Media, industry also sending mixed messages
Australia's ageing population has been covered extensively in the media. It's possible that headlines about the "pressure" this puts the pension under have contributed to a perception that the age pension isn't sustainable.
Coates says that the way the super industry frames its role in the retirement system means it isn't surprising that some people are concerned the age pension will disappear.
"I think (that fear) comes from 25 years of people being told that super's purpose is to replace the age pension and that the age pension is unsustainable," he says.
"When you have an industry whose stated objective is, in part, replacing the age pension and they're telling everyone it's inadequate, I think we shouldn't be surprised that a lot of people think the age pension won't be there when they retire."
Is the age pension eligibility age rising?
One possible source of confusion around the age pension was a now-abandoned announcement that the start age would move to 70.
The age you can get the pension varies slightly depending on when you were born. If you're unsure when you can get the age pension, Moneysmart's super and pension age calculator can give you the answer.
Tweaks to the pension age have been relatively minor given the rise in life expectancy since the system began. People now live 25 years longer on average than when the original eligibility age was set in 1909.
Tweaks to the pension age have been relatively minor given the rise in life expectancy since the system began
Another recent reform to the age pension was a tightening of the means test in 2017. ACOSS supported this change on the grounds that it made the age pension fairer.

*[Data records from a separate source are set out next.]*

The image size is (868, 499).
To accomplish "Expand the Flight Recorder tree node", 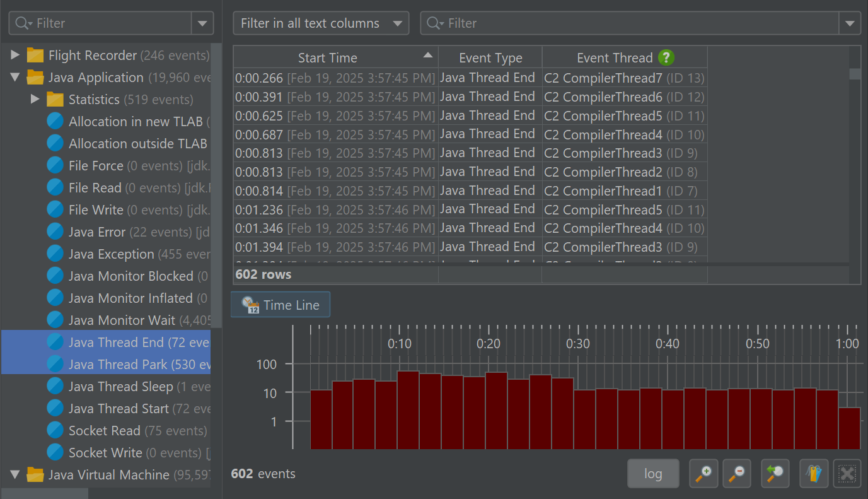I will [15, 56].
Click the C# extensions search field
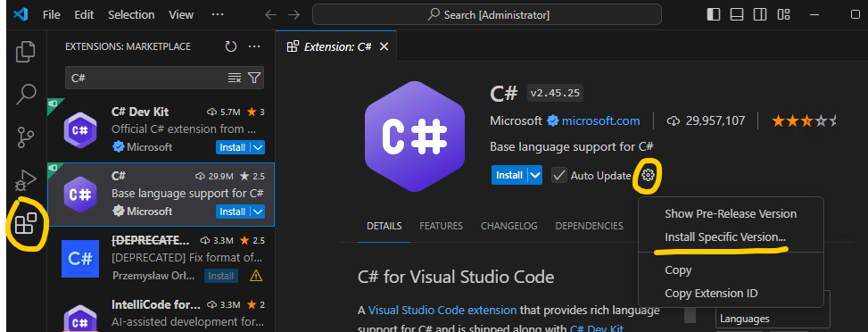Screen dimensions: 868x332 pyautogui.click(x=146, y=78)
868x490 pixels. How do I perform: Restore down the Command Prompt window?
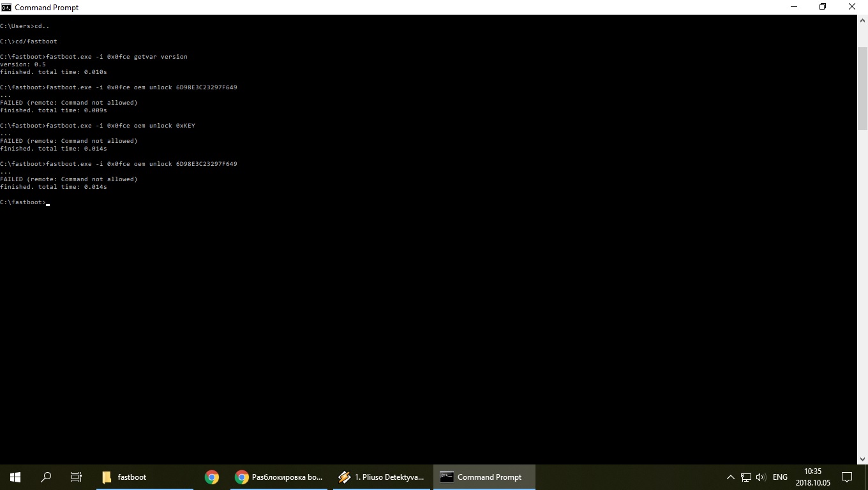point(823,7)
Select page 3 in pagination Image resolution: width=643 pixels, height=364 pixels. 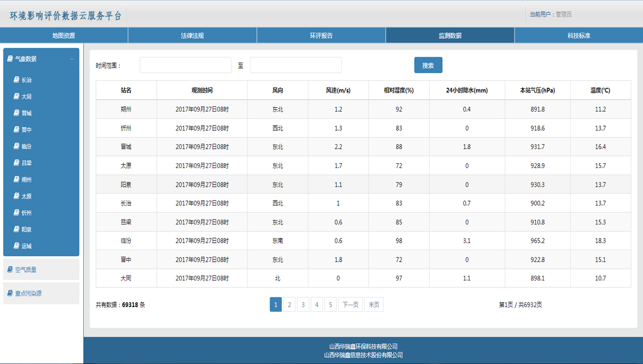point(303,305)
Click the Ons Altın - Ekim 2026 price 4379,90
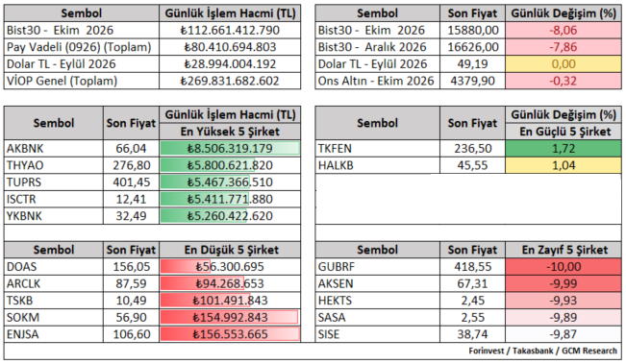 click(x=472, y=81)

The organisation reported that around 170,000 part pensioners got an increase as a result of the change, while most of those who got less were home-owning couples with assets (besides their home) worth between $500,000 and $1,000,000.
But it doesn't follow from these reforms that the pension isn't sustainable or that the government will one day abolish it.
The bottom line
"You can understand why there's confusion over the future of the age pension, given the unhelpful and unclear messages sent by some politicians, super funds, advisors and media members," says Super Consumers Australia director Xavier O'Halloran.
"This misinformation could see retirees have a lower standard of living as they over-save in the belief that the government will cut the age pension.
"The good news is, there may be tweaks to make it fairer, but the age pension is going nowhere."